- [Text]:
=-=-=

But it was the community college students who stole my heart — people like Randy, a mechanic who showed up to the first class with grease under his nails and wrote about the best job he’d ever had, in construction. His description was good, but he had no punctuation — not a single period — on the page. I’ll never forget him telling me: “If I get me a computer, won’t that put all the periods in for me?”
A few weeks later I found myself at a teaching conference, at a panel on job preparedness for community college students, when one of my fellow teachers started slamming students like Randy. “And what about these Pell Grant students?” he said. “They show up for the first class, get you to sign their forms and then you never see them again.”
That had not been my experience, or my students’. By the time I got home, I was ranting and raving. Until Tom finally said, “Go. Write.”
I ended up producing a series of articles and essays that ran over the next couple of years, including in The Chronicle of Higher Education, Salon.com and The Christian Science Monitor, which called me the Pell Grant Poster Child. I was invited to give the keynote address at a Congressional ceremony honoring Claiborne Pell. I spoke at financial-aid conferences. I wrote policy papers for the College Board about the enduring importance of need-based aid and how the government was falling down on its promise to democratize higher ed. When Claiborne Pell died earlier this year, I learned about it in an e-mail from one of my former students, who urged me to write something. Here’s the lede of an essay that ran in the Chronicle of Higher Ed:
Claiborne Pell lived in a waterfront house in Newport, R.I. The Princeton-educated senator came from such old money that his people once owned much of New York’s Westchester County and the Bronx.
Among my favorite tales told about the quirky politician was the time he dispatched an aide to buy him some emergency rainwear. When the aide rushed back with galoshes from Thom McAn, Senator Pell remarked, “Well, do tell Mr. McAn that I am much obliged to him.”
I grew up in a roach-ridden house. When it rained a lot, a sticky mildew seeped through my bedroom walls. I could have used a pair of Thom McAn’s myself.
Pell and I didn’t seem to inhabit the same universe. But when I learned of his death on January 1 at the age of 90, I gave thanks — again — for our unlikely link.

=-=-=

- [Material supplied]:
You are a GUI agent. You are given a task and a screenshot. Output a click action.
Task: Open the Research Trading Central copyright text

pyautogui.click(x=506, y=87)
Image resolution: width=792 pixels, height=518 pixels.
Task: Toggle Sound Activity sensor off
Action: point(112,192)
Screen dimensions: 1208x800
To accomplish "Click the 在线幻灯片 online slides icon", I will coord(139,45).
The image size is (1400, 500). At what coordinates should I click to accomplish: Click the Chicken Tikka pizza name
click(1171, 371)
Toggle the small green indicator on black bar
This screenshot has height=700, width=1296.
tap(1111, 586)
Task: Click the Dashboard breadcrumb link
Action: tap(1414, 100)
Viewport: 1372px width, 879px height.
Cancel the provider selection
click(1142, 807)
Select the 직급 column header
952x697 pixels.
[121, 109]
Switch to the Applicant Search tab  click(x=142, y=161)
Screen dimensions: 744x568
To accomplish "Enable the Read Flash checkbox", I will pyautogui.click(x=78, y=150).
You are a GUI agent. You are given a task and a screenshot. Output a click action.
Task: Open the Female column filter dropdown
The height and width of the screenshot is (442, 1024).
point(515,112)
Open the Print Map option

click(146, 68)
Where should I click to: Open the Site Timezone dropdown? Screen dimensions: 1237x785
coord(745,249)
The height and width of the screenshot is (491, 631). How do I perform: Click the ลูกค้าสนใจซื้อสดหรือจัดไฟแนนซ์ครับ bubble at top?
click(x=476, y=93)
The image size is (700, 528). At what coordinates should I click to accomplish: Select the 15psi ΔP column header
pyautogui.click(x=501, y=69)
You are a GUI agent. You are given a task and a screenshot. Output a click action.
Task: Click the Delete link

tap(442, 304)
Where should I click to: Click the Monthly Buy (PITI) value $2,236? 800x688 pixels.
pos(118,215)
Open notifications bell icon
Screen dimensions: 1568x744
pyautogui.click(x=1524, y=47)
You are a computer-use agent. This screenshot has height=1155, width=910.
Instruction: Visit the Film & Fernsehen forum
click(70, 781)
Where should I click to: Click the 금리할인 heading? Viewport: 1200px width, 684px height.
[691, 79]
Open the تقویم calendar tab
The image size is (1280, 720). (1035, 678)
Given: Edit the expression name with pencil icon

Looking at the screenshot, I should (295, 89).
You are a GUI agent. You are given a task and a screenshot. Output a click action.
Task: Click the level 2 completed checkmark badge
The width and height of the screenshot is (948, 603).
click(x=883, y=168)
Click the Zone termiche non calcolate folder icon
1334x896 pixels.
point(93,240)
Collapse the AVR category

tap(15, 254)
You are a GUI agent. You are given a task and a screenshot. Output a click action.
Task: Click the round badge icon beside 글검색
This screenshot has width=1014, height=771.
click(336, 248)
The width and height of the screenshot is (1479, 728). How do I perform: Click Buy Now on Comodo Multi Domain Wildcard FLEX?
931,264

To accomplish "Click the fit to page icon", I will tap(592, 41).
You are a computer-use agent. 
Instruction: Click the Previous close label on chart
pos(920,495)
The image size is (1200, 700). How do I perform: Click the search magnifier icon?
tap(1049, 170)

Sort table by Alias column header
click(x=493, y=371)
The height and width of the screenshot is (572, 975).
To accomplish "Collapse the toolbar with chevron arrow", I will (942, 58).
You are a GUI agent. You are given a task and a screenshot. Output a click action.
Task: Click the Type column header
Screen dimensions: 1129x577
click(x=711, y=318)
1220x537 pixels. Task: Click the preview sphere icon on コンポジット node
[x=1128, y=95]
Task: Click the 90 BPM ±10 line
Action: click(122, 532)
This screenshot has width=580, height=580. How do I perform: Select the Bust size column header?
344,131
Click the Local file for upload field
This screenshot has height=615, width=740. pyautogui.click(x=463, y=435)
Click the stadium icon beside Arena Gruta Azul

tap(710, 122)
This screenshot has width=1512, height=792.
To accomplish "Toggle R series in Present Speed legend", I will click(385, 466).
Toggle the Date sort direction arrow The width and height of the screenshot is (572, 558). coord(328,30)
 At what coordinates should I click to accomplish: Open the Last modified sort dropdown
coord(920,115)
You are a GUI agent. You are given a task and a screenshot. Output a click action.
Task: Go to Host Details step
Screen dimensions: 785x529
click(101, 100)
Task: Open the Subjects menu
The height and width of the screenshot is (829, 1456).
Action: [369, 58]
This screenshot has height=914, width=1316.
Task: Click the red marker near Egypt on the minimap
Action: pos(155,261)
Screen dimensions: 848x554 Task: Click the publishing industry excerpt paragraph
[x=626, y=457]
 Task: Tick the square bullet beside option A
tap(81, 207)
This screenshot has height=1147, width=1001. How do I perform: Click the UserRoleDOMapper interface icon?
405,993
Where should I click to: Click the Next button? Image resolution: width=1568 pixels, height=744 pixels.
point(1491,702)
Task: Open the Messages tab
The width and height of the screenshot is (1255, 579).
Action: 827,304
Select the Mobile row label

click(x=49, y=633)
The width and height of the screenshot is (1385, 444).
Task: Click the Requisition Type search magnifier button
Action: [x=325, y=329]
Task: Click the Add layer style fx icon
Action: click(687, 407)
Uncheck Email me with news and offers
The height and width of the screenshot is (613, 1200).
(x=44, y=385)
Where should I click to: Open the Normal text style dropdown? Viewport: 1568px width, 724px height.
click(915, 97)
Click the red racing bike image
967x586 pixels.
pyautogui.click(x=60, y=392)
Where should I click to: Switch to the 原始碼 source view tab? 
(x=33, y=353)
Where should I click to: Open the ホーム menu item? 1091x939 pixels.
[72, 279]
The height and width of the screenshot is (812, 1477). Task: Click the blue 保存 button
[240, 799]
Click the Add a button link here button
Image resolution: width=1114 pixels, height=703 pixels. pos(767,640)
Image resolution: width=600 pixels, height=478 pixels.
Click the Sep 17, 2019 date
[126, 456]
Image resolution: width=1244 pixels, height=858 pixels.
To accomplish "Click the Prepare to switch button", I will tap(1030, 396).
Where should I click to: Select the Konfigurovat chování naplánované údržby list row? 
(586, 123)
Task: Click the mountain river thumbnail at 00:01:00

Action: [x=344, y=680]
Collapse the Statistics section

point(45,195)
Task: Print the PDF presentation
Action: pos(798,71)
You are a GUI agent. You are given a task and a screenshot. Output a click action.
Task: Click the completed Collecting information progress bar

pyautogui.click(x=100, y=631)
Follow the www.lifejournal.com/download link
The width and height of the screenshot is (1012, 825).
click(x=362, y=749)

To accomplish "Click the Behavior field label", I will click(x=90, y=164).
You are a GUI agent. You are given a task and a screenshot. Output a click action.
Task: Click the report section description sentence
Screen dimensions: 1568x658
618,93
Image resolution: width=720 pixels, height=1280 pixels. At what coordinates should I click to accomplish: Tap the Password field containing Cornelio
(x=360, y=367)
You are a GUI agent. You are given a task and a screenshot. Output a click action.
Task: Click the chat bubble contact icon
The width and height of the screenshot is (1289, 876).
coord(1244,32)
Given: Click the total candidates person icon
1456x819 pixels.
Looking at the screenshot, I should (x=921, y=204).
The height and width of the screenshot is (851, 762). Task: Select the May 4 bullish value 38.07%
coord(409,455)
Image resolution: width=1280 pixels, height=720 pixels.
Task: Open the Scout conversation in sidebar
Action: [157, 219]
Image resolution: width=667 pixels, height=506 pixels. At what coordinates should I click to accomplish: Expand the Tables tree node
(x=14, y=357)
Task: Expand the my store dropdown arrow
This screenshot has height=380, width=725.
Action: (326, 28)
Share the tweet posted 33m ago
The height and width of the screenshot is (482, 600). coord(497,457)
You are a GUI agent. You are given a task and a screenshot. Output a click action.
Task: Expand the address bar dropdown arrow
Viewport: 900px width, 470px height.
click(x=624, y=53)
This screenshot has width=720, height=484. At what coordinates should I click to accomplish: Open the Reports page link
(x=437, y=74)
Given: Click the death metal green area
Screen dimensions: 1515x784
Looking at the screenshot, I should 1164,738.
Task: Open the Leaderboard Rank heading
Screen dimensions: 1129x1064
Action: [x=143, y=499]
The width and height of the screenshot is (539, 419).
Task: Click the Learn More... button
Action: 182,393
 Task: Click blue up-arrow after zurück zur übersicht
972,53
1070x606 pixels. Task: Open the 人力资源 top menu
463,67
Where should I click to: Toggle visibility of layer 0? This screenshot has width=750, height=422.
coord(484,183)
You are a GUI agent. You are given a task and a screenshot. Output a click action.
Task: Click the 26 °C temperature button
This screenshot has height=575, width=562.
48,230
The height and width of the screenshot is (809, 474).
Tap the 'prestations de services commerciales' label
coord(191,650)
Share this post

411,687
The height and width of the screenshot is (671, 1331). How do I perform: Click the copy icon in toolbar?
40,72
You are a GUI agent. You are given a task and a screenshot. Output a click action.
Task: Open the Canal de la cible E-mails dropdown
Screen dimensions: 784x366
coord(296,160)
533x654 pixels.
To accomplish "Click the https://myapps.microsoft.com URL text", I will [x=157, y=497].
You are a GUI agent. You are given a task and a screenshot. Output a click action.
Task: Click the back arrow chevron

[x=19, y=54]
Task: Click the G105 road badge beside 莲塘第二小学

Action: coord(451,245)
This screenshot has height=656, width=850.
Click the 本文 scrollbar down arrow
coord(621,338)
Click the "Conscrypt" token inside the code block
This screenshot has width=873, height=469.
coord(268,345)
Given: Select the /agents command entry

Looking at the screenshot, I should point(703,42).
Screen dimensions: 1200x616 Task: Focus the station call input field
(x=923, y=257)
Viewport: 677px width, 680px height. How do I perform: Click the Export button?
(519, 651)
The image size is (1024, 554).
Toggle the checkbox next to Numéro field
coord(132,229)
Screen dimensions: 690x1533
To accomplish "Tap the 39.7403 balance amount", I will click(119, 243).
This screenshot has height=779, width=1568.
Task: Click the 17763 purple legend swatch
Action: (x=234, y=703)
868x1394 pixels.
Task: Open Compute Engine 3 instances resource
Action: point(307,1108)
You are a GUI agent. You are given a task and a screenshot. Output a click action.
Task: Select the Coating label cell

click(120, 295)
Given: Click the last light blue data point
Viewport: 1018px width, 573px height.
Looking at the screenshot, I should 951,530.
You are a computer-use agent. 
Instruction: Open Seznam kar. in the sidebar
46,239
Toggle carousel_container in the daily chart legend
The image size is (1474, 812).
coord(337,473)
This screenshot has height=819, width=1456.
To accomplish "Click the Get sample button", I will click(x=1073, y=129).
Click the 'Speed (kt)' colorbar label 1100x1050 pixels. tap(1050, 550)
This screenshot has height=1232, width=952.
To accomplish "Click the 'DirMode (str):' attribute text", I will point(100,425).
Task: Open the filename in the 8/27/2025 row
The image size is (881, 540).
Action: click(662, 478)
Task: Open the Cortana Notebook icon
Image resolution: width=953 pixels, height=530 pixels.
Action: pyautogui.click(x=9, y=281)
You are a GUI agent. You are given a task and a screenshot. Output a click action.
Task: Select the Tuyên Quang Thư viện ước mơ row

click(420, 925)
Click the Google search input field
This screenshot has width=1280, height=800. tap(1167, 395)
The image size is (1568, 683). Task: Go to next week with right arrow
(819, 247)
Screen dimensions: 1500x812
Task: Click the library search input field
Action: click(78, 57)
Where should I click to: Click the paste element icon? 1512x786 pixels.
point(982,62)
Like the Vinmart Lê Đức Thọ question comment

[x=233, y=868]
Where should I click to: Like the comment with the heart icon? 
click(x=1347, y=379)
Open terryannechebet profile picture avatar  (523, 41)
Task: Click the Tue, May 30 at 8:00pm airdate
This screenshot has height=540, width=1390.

=-=-=

- [What you will do]:
1 > List the publications that the Pell Grant essay says ran the author's articles and essays over the next couple of years.
2 > Carry on the Pell Grant essay from its last sentence.

- [List of answers]:
1 >
The Chronicle of Higher Education
Salon.com
The Christian Science Monitor

2 >
When I returned to my newspaper in 2000, I didn’t set out to focus on outsiders and underdogs, but those were always the stories I wrote best:
The lawyer with stage-four melanoma who bucked her doctor’s two-month prognosis and, instead of getting her affairs in order, ran a marathon. Here she is, getting ready for the meanest marathon of them all, Big Sur.
Ellen Moore bought a farm and planted trees that weren’t due to bear fruit for seven years. She married the love of her life. She lived three more years, fueled solely by her theory that, yeah, maybe she was dying — but she wasn’t dead yet.
I wrote about an important antebellum-era black educatorwhose story had never been told. Lucy Addison had been a huge influence on black Roanokers, including Oliver Hill, the architect of the landmark school desegregation lawsuit Brown vs. Board of Education.
Research for that piece led me to the Gainsboro Library, a small Tudor-style branch library located in a predominantly black neighborhood. There I met a 16-year-old wunderkindwho reshelved books after school.
Salena Sulliva had grown up in the projects – but she had the backing of a powerfully strong African-American community at this library and a very devoted single mom. Here’s a snippet from the lede of that story:
As a toddler, Salena took naps on the library’s bay window seats. As a teenage library page, she went to France with her high school class, compliments of regular patrons who pitched in to help her mom pay for the trip.
So it was fitting that Salena, now 17 and William Fleming High School’s No. 1-ranked student, was sitting at the library’s front counter as she checked her college notification e-mails.
The University of Chicago, Agnes Scott College, Davidson College, Mary Baldwin College — they’d already accepted her, some offering full rides.
But librarian Carla Lewis and every regular at the Gainsboro library knew Salena was holding out for the big one. They’d been talking about it since her freshman year:
Our girl at Harvard. Wouldn’t that be something?
At 5:10 p.m. March 31, Cambridge gave their girl the electronic nod.
Old men put down the newspapers they were reading and wept. Carla Lewis screamed.
If the money would just come through, the library’s child was going to Harvard.
And, indeed, it did.
Which is another huge perk of staying in one place. Not only will your pal the librarian call you to say that Salena’s about to hear from Harvard, and you really need to be there if you still want to follow up.
But when a plane full of barefoot Somali Bantu refugees lands on the airport tarmac, the head of the local refugee office will tell you that a helluva story awaits.
Tom and I had been mentoring a family of Liberian refugees – helping them fill out forms, driving them to job interviews and to Wal-mart, the only place they could buy “fish with heads.” Tom even taught Tailey to drive, which should qualify him for sainthood.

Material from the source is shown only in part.